■ **Exercise goal**: Would you transcribe word for word every line from the one containing "Task: Click the .tran 0 10m 0 0.1u directive" to the end of the data, both ends included, and leave out the rest?

[Source data — start]

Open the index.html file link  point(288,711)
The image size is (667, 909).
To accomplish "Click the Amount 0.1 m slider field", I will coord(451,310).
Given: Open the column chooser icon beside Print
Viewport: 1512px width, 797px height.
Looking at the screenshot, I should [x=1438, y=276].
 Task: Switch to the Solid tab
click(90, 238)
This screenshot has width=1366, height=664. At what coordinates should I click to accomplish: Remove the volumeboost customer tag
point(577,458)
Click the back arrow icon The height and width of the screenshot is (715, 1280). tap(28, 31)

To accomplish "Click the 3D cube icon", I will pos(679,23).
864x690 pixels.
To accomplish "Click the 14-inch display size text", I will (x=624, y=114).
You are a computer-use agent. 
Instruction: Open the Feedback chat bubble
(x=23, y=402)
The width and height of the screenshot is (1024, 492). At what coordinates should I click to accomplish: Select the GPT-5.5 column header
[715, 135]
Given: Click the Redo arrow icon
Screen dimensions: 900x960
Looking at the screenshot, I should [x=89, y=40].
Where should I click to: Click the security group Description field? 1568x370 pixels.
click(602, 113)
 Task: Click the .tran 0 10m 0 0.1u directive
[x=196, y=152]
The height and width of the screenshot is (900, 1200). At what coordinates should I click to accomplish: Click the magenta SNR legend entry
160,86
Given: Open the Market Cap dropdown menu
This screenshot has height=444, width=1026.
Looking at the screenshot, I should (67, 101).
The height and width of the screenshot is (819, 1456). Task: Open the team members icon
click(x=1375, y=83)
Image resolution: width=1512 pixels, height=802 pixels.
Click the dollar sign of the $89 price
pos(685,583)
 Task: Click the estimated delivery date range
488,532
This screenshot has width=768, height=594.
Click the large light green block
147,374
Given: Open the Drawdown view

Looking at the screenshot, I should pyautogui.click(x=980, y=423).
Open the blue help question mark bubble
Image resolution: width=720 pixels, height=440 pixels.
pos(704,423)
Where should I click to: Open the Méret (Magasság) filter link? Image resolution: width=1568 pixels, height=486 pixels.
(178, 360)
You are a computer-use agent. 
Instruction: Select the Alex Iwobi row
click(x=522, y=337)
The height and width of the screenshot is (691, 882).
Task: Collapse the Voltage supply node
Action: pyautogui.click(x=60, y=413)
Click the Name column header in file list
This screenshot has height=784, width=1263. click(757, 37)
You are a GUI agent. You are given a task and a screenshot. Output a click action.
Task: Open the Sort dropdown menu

[Source data — finish]

■ **Task result**:
 Task: Click the .tran 0 10m 0 0.1u directive
[x=196, y=152]
The height and width of the screenshot is (900, 1200). At what coordinates should I click to accomplish: Click the magenta SNR legend entry
160,86
Given: Open the Market Cap dropdown menu
This screenshot has height=444, width=1026.
Looking at the screenshot, I should (67, 101).
The height and width of the screenshot is (819, 1456). Task: Open the team members icon
click(x=1375, y=83)
Image resolution: width=1512 pixels, height=802 pixels.
Click the dollar sign of the $89 price
pos(685,583)
 Task: Click the estimated delivery date range
488,532
This screenshot has width=768, height=594.
Click the large light green block
147,374
Given: Open the Drawdown view

Looking at the screenshot, I should pyautogui.click(x=980, y=423).
Open the blue help question mark bubble
Image resolution: width=720 pixels, height=440 pixels.
pos(704,423)
Where should I click to: Open the Méret (Magasság) filter link? Image resolution: width=1568 pixels, height=486 pixels.
(178, 360)
You are a computer-use agent. 
Instruction: Select the Alex Iwobi row
click(x=522, y=337)
The height and width of the screenshot is (691, 882).
Task: Collapse the Voltage supply node
Action: pyautogui.click(x=60, y=413)
Click the Name column header in file list
This screenshot has height=784, width=1263. click(757, 37)
You are a GUI agent. You are given a task and a screenshot. Output a click action.
Task: Open the Sort dropdown menu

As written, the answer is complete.